Konflik

On Rabu, 08 Juni 2011 / By Gavrila Ramona Menayang / Reply
"Keluar!"

Jantungku serasa diam sebentar. Rasanya agak seperti meriang selama beberapa detik.

"Keluar dari rumah saya!"

Matanya melotot dan tangannya terkepal. Ia menggebrak meja; piring dan gelas bekas makan malam kami meloncat kaget.

"Pa, ayolah..." Mama berusaha menenangkan, tapi nadanya pasrah.

Sebelum mereka bisa melihat air mataku, aku keluar.

***

Saat itu sekitar jam tujuh malam.

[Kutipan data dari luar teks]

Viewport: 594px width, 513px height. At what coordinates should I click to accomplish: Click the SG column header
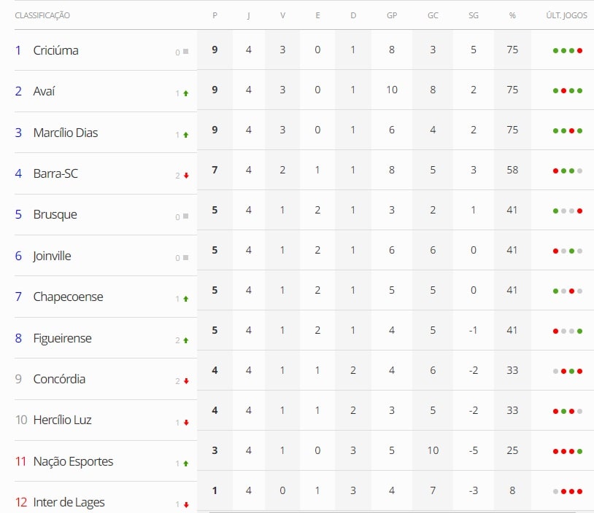coord(473,15)
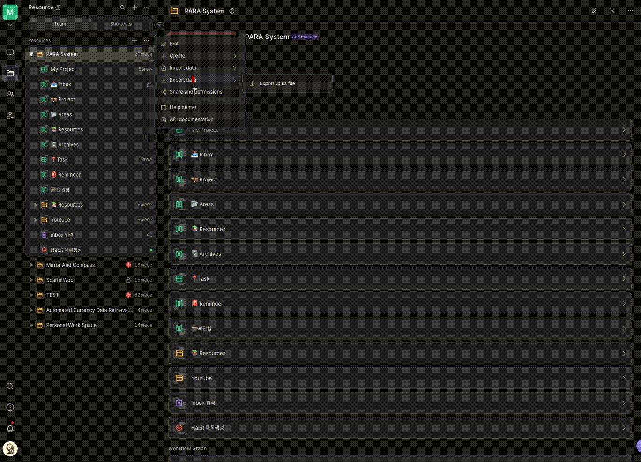The width and height of the screenshot is (641, 462).
Task: Click the chat icon in left sidebar
Action: click(x=10, y=52)
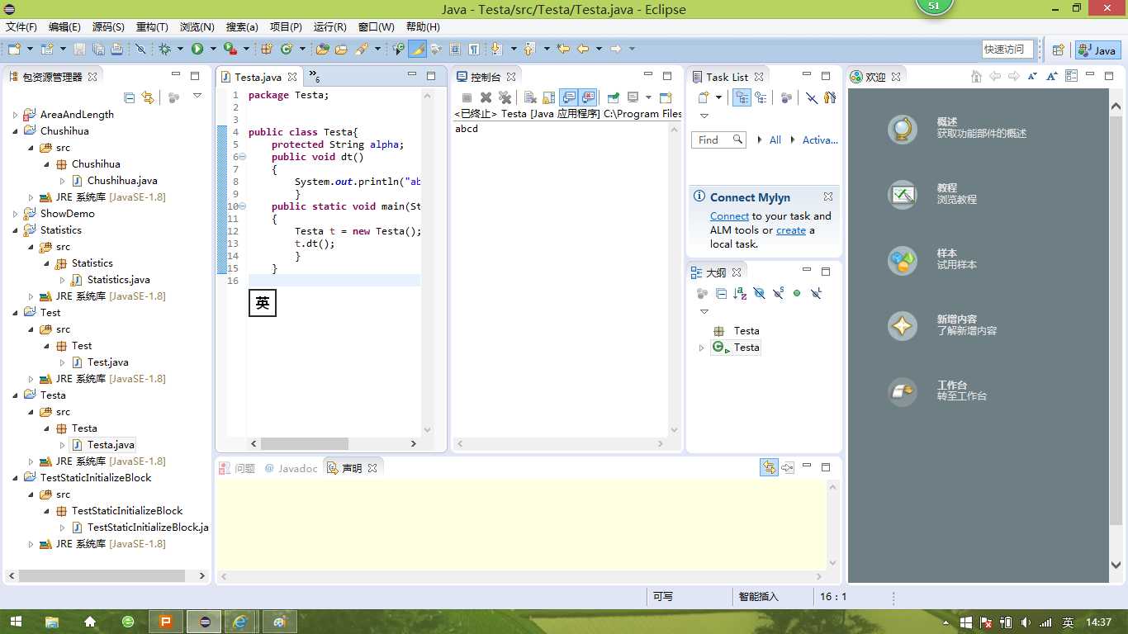This screenshot has width=1128, height=634.
Task: Click the Debug bug icon in toolbar
Action: coord(165,50)

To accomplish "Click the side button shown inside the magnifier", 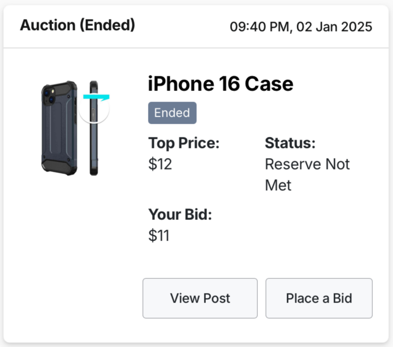I will (x=93, y=115).
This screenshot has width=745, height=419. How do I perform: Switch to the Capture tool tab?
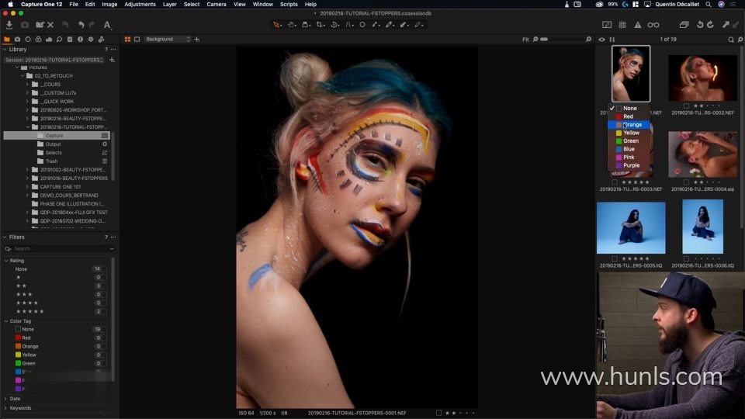pyautogui.click(x=17, y=39)
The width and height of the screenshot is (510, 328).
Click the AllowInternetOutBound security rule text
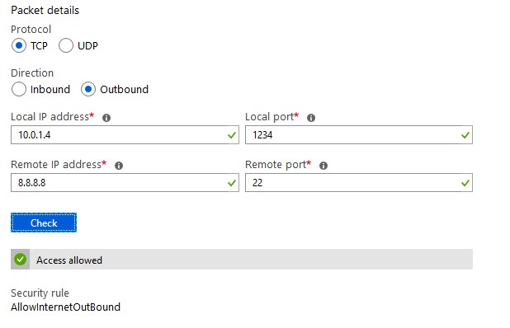pos(66,307)
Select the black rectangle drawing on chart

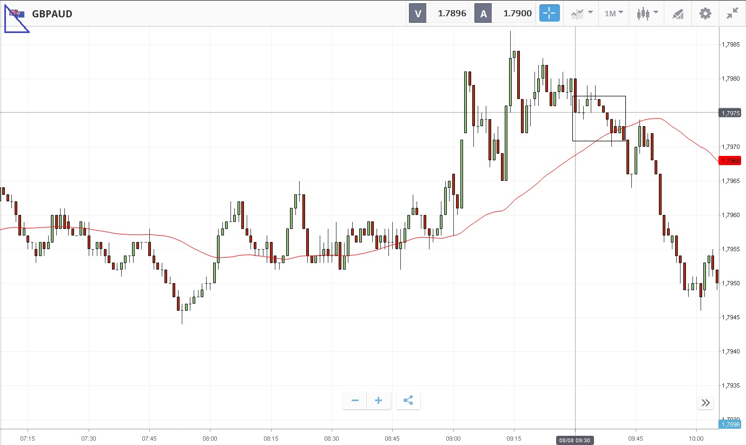(x=599, y=96)
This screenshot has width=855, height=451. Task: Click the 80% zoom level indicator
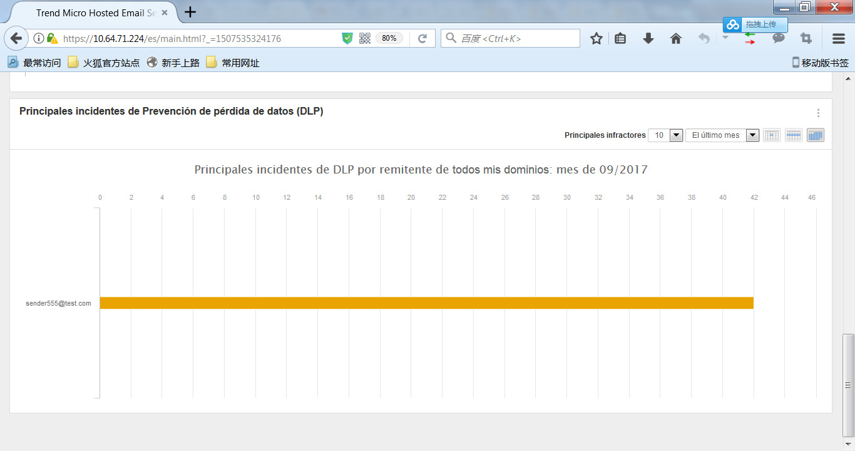(x=389, y=38)
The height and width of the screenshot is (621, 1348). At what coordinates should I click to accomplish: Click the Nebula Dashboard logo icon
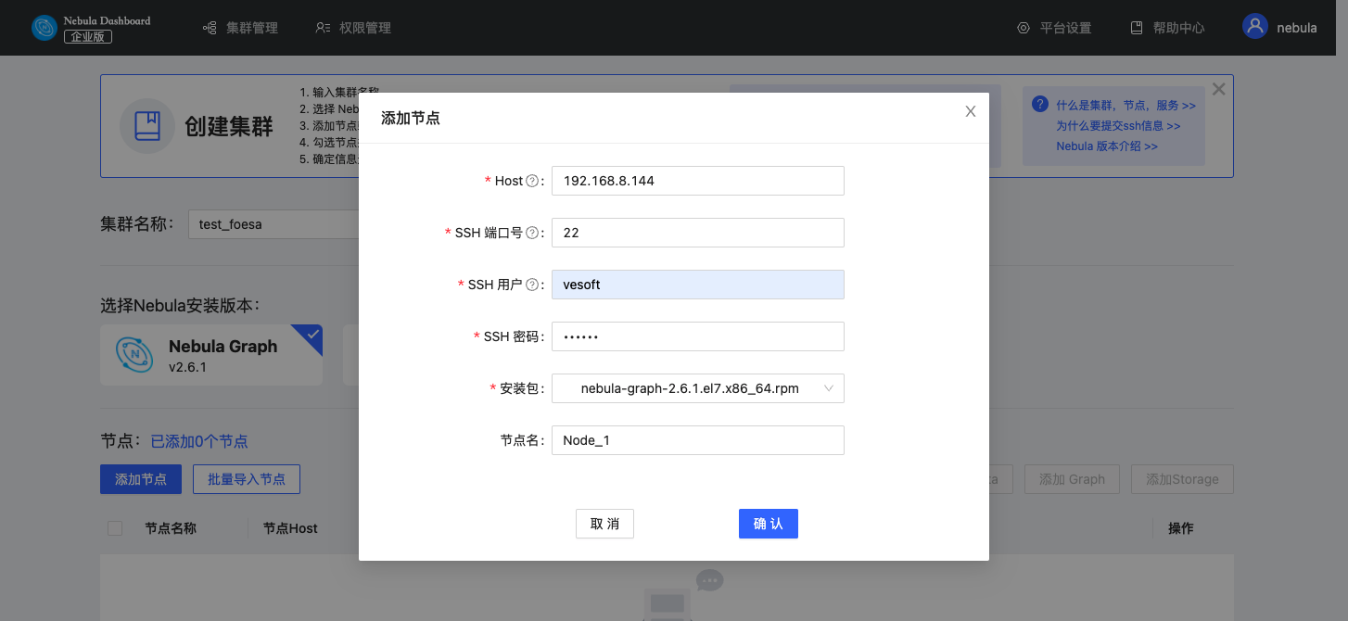(45, 28)
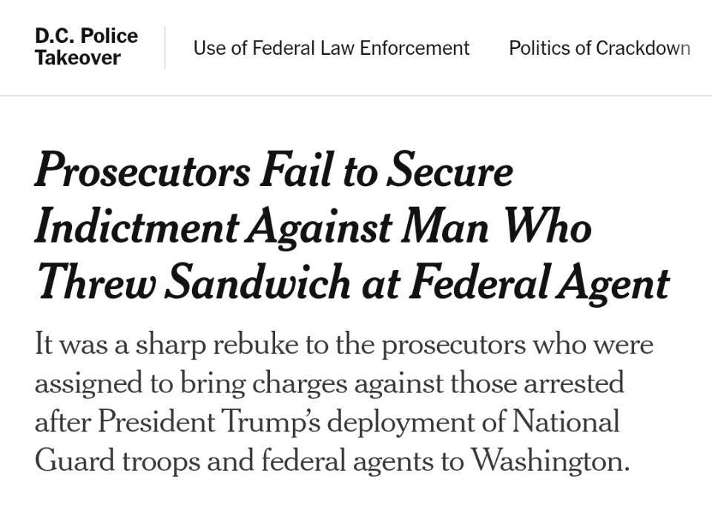712x505 pixels.
Task: Click the summary line beginning 'Guard troops and federal'
Action: tap(332, 461)
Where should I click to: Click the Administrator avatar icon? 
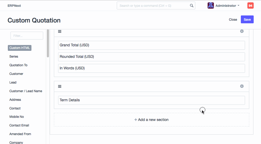tap(211, 5)
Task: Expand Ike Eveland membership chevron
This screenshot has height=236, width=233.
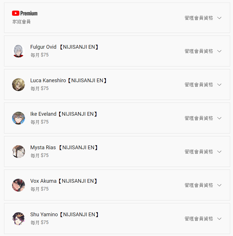Action: (x=219, y=118)
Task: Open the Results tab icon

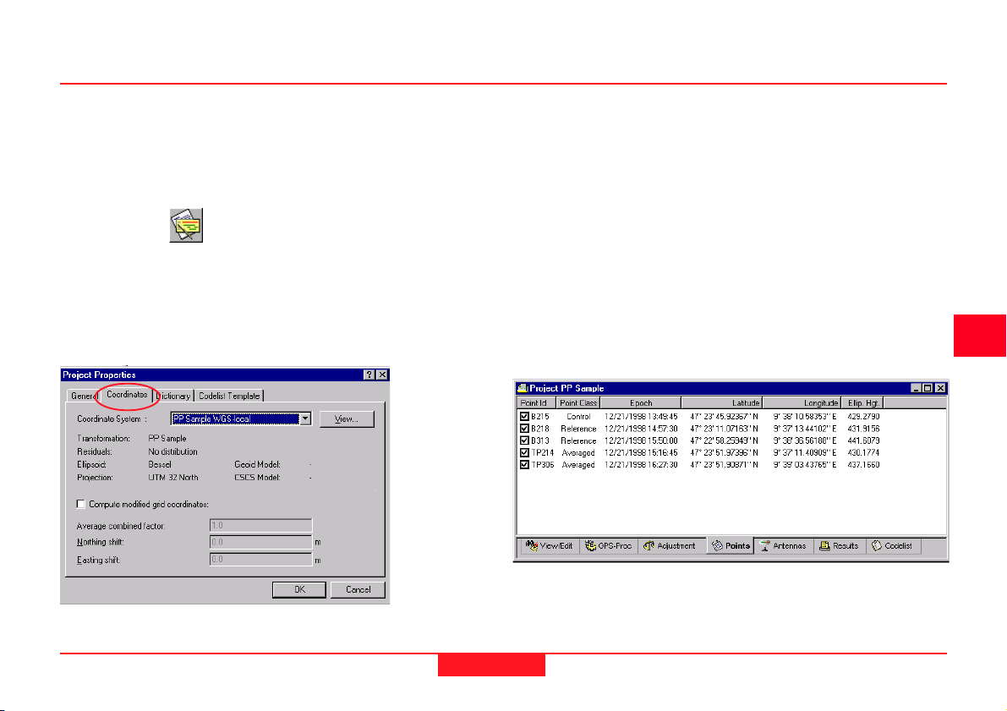Action: [x=824, y=546]
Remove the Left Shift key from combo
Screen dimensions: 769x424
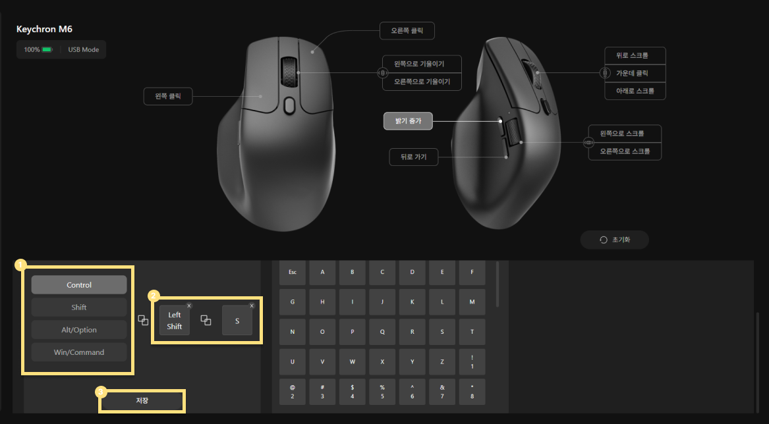(189, 306)
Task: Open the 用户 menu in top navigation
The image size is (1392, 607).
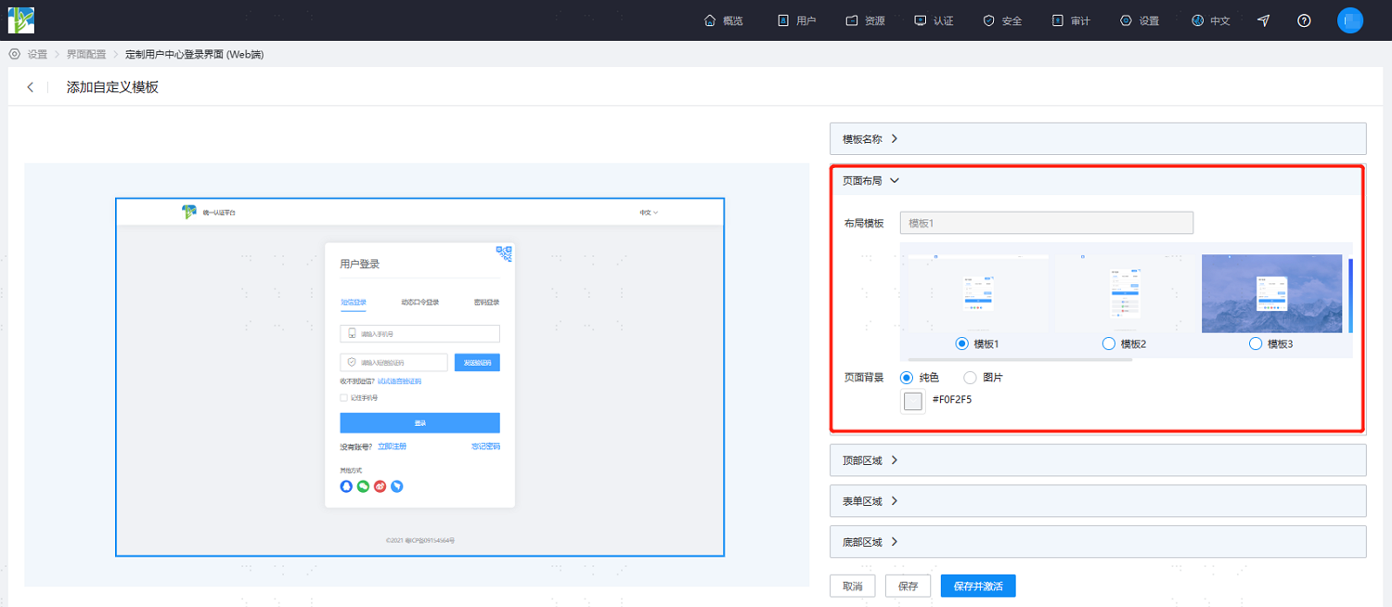Action: (796, 20)
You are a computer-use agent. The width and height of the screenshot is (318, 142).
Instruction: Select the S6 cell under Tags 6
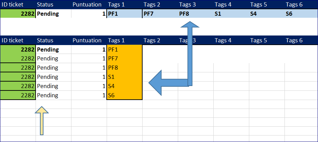pyautogui.click(x=301, y=14)
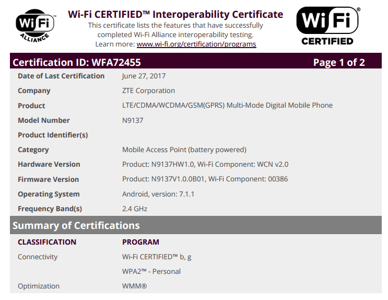Click the Wi-Fi Alliance logo
The height and width of the screenshot is (300, 388).
coord(35,26)
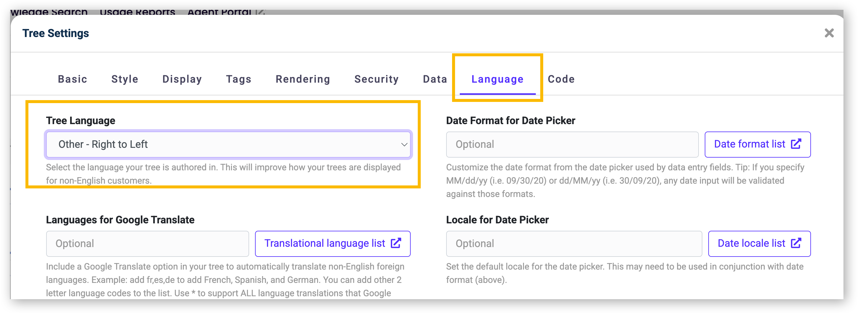Close the Tree Settings dialog

coord(829,33)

Aku berjalan ke kafe dekat rumah dan membeli smoothies. Lumayan juga. Mendinginkan kepala.

Mama menelepon, tapi aku tidak mengangkat. Setelah empat kali, ia berhenti menelepon.

Sambil menyeruput sisa minumanku, aku bertanya-tanya apa yang sedang terjadi di rumah. Apakah Papa langsung tidur setelah mengusirku? Apakah Mama marah padanya? Tidak, kurasa.

Mobil-mobil lewat di depanku; cahayanya menarik untuk dilihat.

Bagaimana kalau aku tertabrak mobil ketika menyeberang nanti? Lalu aku mati, bagaimana? Apakah Papa akan menyesal? Siapa saja yang datang ke pemakamanku, ya?

Telepon dari Mama membuyarkan lamunanku tentang hari pemakamanku.

"Ya, Ma?"

"Halo, Sayang. Udah, yuk, pulang aja," Mama terdengar tenang. Atau paling tidak ditenang-tenangkan. "Papa udah tidur."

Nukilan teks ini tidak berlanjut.